Oil Giants Accused of Delaying Fossil Fuel Exit With ‘False’ Climate Solutions

Oil Giants Accused of Delaying Fossil Fuel Exit With ‘False’ Climate Solutions

Oil and gas majors are increasingly portraying themselves as allies in the fight against climate change, rolling out projects branded as low-carbon alternatives. However, a new international study suggests that many of these initiatives may be doing the opposite — slowing down the global transition away from fossil fuels.

According to the research, several technologies promoted by the fossil fuel industry, including hydrogen, biofuels, carbon capture and storage (CCS), and carbon offsetting, often fail to deliver meaningful emission reductions. Instead, they allow companies to prolong fossil fuel extraction and infrastructure under the guise of climate action.

‘False Solutions’ and Fossil Fuel Lock-In

The study, led by the Institute of Environmental Science and Technology at the Universitat Autònoma de Barcelona (ICTA-UAB) along with the University of Sussex, analysed 48 environmental conflict cases worldwide. Researchers concluded that many of the industry-backed projects function as “false solutions” — initiatives that appear environmentally responsible on paper but reinforce fossil fuel dependence for decades.

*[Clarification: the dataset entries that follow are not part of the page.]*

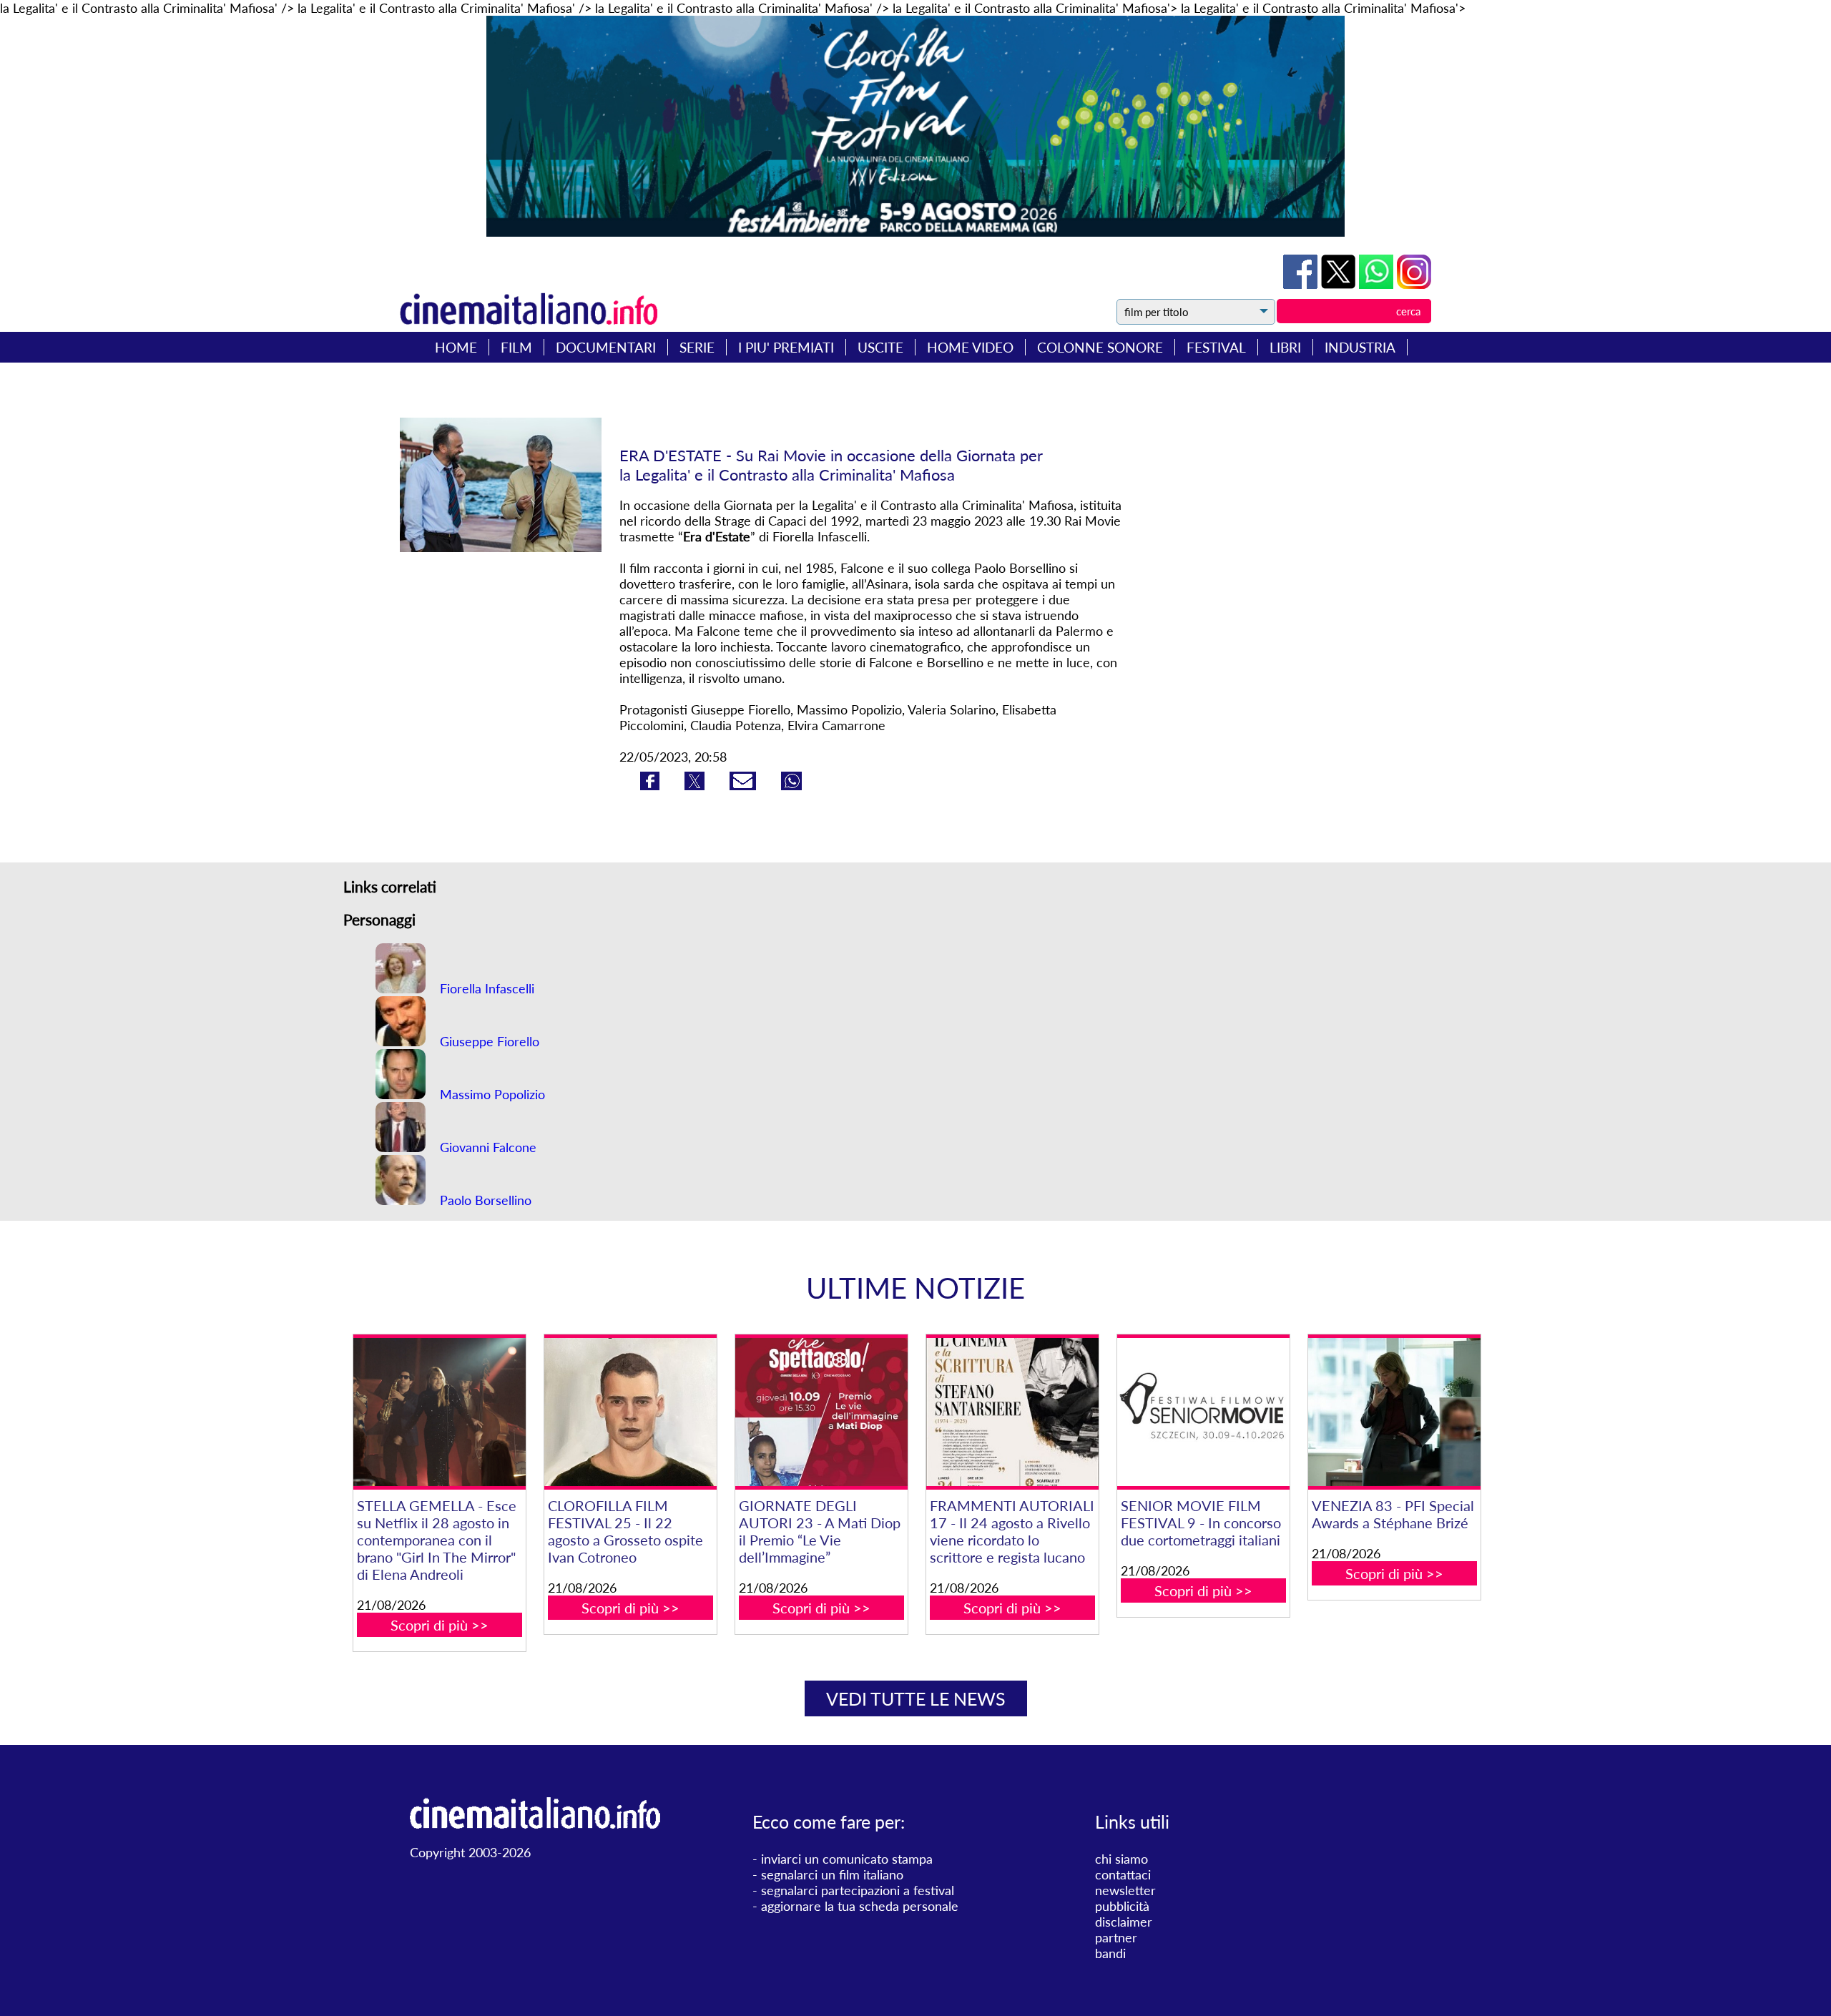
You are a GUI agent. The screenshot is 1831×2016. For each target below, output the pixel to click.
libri (1285, 347)
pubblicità (1122, 1906)
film (516, 347)
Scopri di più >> (440, 1624)
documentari (606, 347)
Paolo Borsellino (483, 1200)
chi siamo (1121, 1859)
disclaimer (1123, 1921)
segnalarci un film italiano (832, 1874)
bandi (1110, 1953)
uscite (880, 347)
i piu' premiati (786, 347)
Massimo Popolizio (490, 1094)
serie (697, 347)
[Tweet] (1340, 284)
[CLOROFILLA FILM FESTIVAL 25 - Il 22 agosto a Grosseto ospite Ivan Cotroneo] (630, 1412)
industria (1360, 347)
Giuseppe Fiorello (487, 1041)
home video (970, 347)
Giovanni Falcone (486, 1147)
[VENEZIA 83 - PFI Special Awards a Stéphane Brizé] (1394, 1412)
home (456, 347)
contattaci (1123, 1874)
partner (1116, 1937)
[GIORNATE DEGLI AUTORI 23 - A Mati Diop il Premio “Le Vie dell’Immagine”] (821, 1412)
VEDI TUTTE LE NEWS (916, 1698)
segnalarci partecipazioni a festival (857, 1890)
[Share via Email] (744, 785)
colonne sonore (1100, 347)
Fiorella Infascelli (485, 988)
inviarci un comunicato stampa (847, 1859)
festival (1216, 347)
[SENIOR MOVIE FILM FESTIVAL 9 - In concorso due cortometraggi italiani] (1203, 1412)
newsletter (1125, 1890)
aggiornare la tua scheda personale (859, 1906)
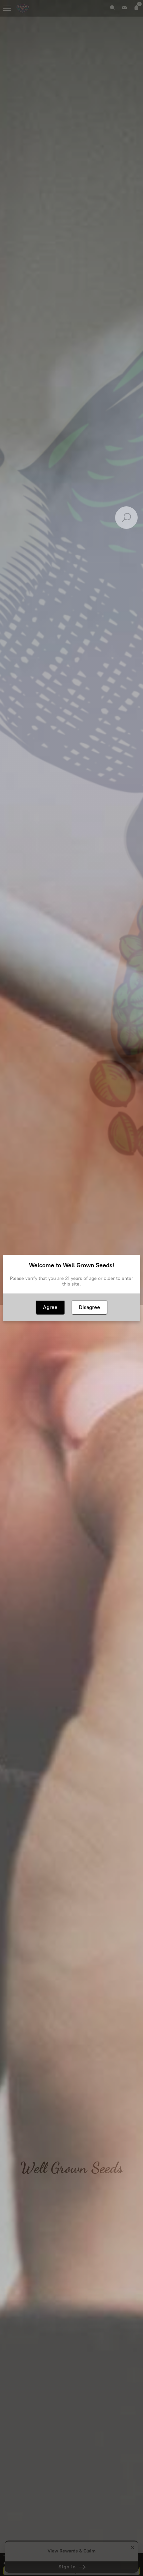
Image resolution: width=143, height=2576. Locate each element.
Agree (50, 1307)
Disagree (89, 1307)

The researchers found that oil and gas companies increasingly frame themselves as indispensable partners in the energy transition, easing political and social pressure for a rapid fossil fuel phase-out.

This approach enables continued expansion of pipelines, refineries and thermal power plants, now linked with hydrogen, biofuel or CCS infrastructure. One example cited is the proposed H2Med pipeline between Barcelona and Marseille, promoted as a hydrogen transport project but capable of carrying fossil gas, potentially extending gas reliance.

Questioning Climate Impact

Marcel Llavero-Pasquina, a researcher at ICTA-UAB, argued that genuine climate action should be measured by how much fossil fuel remains unextracted, not by the number of projects labelled as green.

The study notes that many of these technologies have yet to demonstrate the ability to reduce carbon emissions at the scale required to meet global climate targets. Instead, they often reproduce environmental injustices, contributing to air pollution, land dispossession and the loss of traditional livelihoods, particularly in countries of the Global South.

Public Funding, Private Gains

Another concern highlighted in the study is the use of public subsidies to support these projects. Researchers found that many initiatives receive substantial government funding, boosting private profits despite questionable climate benefits.

The study also points to growing alliances between fossil fuel companies and other high-emission sectors such as aviation, agribusiness and mining. These partnerships, the researchers argue, deepen economic dependencies and entrench the industry’s influence over governments, financial institutions and climate policy forums.

Freddie Daley, a research associate involved in the study, described the promotion of false solutions as a deliberate strategy rather than a technological failure.

The findings add to growing scrutiny over how fossil fuel companies frame their role in the energy transition, raising questions about whether such approaches delay the deep structural changes required to meet international climate commitments.